Thailand Fails to Win Seat on UN Security Council

U.S. President Barack Obama chairs a 2009 U.N. Security Council session in New York City. Photo: Pete Souza / White House

UNITED NATIONS — Kazakhstan defeated Thailand for a coveted seat on the Security Council on Tuesday. Sweden also won a contested election, while the Netherlands and Italy ended a battle for another seat by agreeing to split the two-year term on the U.N.’s most powerful body.

The U.N. General Assembly met to choose five new council members and it overwhelmingly elected Ethiopia and Bolivia, who faced no opposition for seats earmarked for Africa and Latin America and the Caribbean.

In the contested race for an Asian seat, Kazakhstan defeated Thailand in the second round by a vote of 138 to 55. Human Rights Watch had criticized the human rights record of both countries.

After five rounds of voting, the Netherlands and Italy, who belong to the Western group of countries, were deadlocked with each receiving 95 votes — and needing 127 votes to win.


After two recesses called by General Assembly President Mogens Lykketoft, the Netherlands and Italian foreign ministers announced the deal, saying Italy will hold the Security Council seat in 2017 and the Netherlands in 2018.

The agreement needs to be endorsed by the group of Western nations who will meet Wednesday morning and are virtually certain to approve it. Once that happens, Lykketoft is expected to resume the suspended assembly meeting to give its approval to the deal.

Splitting a two-year council term is not unprecedented. It happened on at least five occasions between the mid-1950s and mid-1960s when, for example, Czechoslovakia held the seat in 1964 and Malaysia in 1965.

Winning a seat on the Security Council is a pinnacle of achievement for many countries because it gives them a strong voice in matters dealing with international peace and security from conflicts in Syria to South Sudan to actions that threaten global stability such as North Korea’s nuclear and ballistic missile tests and attacks by extremist groups such as the Islamic State.

The council also gets to authorize and oversee the U.N.’s far-flung peacekeeping missions.

The 15-member council includes five permanent members with veto power — the U.S., Russia, China, Britain and France — and 10 non-permanent members elected for two-year terms.
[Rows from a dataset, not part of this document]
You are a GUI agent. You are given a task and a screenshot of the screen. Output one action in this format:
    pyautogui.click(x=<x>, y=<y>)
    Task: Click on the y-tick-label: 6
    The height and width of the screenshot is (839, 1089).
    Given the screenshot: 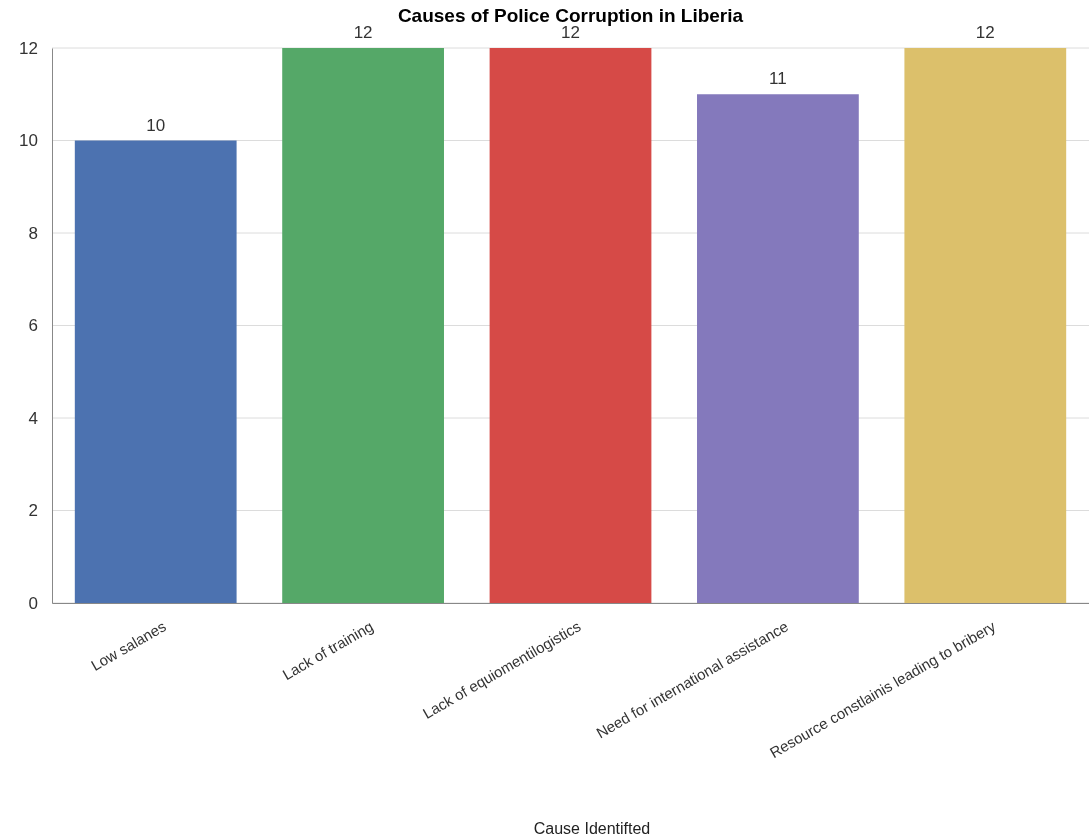 What is the action you would take?
    pyautogui.click(x=33, y=326)
    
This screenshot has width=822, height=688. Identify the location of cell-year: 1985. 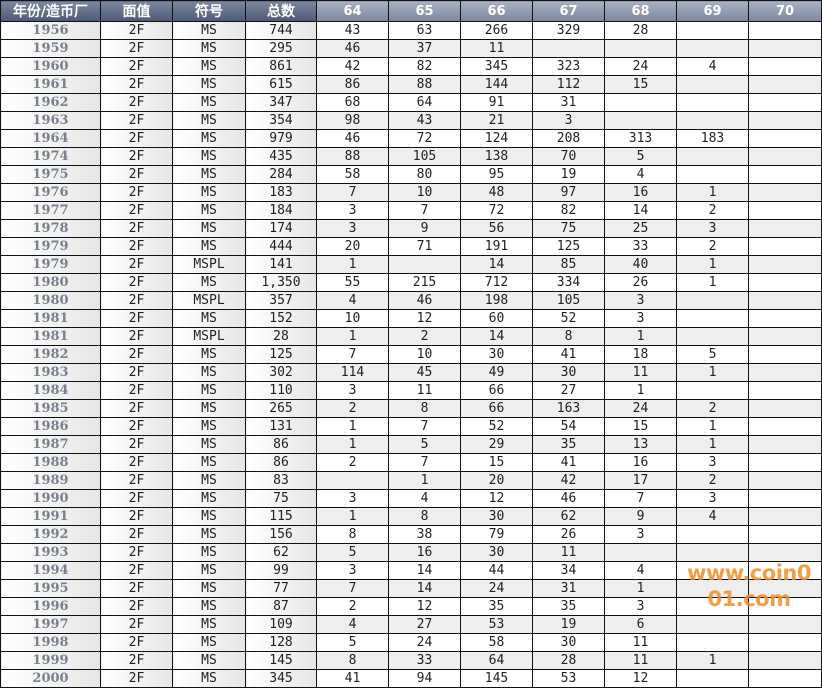
(50, 408).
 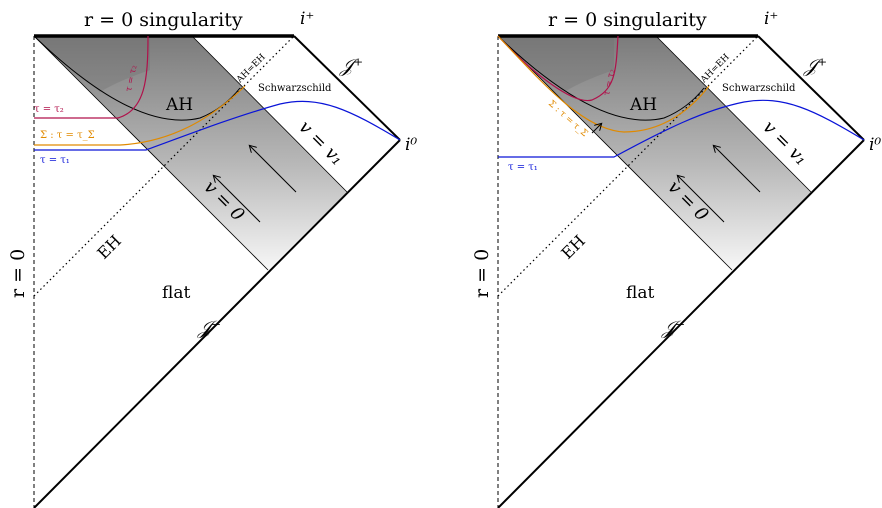 I want to click on apparent-horizon-curve, so click(x=601, y=78).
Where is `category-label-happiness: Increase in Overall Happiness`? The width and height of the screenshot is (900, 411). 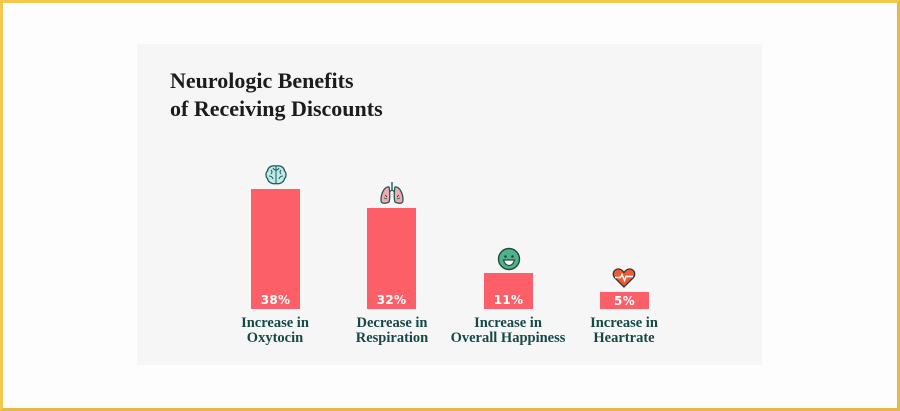
category-label-happiness: Increase in Overall Happiness is located at coordinates (508, 330).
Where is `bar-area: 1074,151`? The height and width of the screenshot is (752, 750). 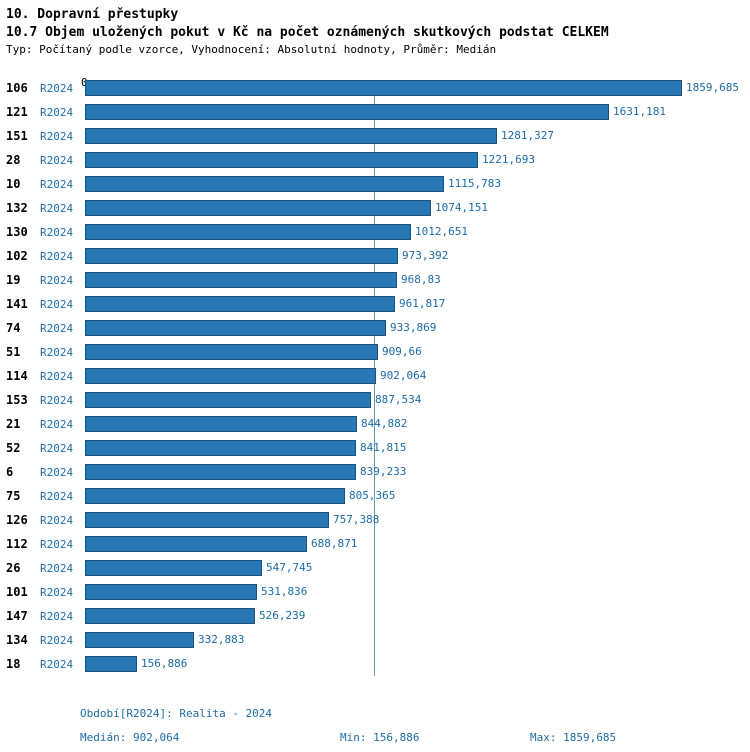 bar-area: 1074,151 is located at coordinates (418, 208).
Seats are allocated by region, and regional groups nominate candidates. Five countries are elected every year by secret ballot.


Heading into Tuesday’s voting, a close race was expected in the Western group with Sweden, the Netherlands and Italy competing for two seats. Sweden won on the first ballot with 134 votes but the Netherlands and Italy remained neck and neck.

Dutch Foreign Minister Bert Koenders announced the deal to split the term to the assembly to loud applause saying the 95-95 vote was “a clear signal that you appreciate both countries.” Italy’s Foreign Minister Paolo Gentiloni then said both countries “wanted also to give a message of unity between two European countries.”

Looking ahead to being on the council next year, Sweden’s Foreign Minister Margot Wallstrom said “with 40 conflicts and 11 full-blown wars, it is a very, very worrisome world that we have to take into account.”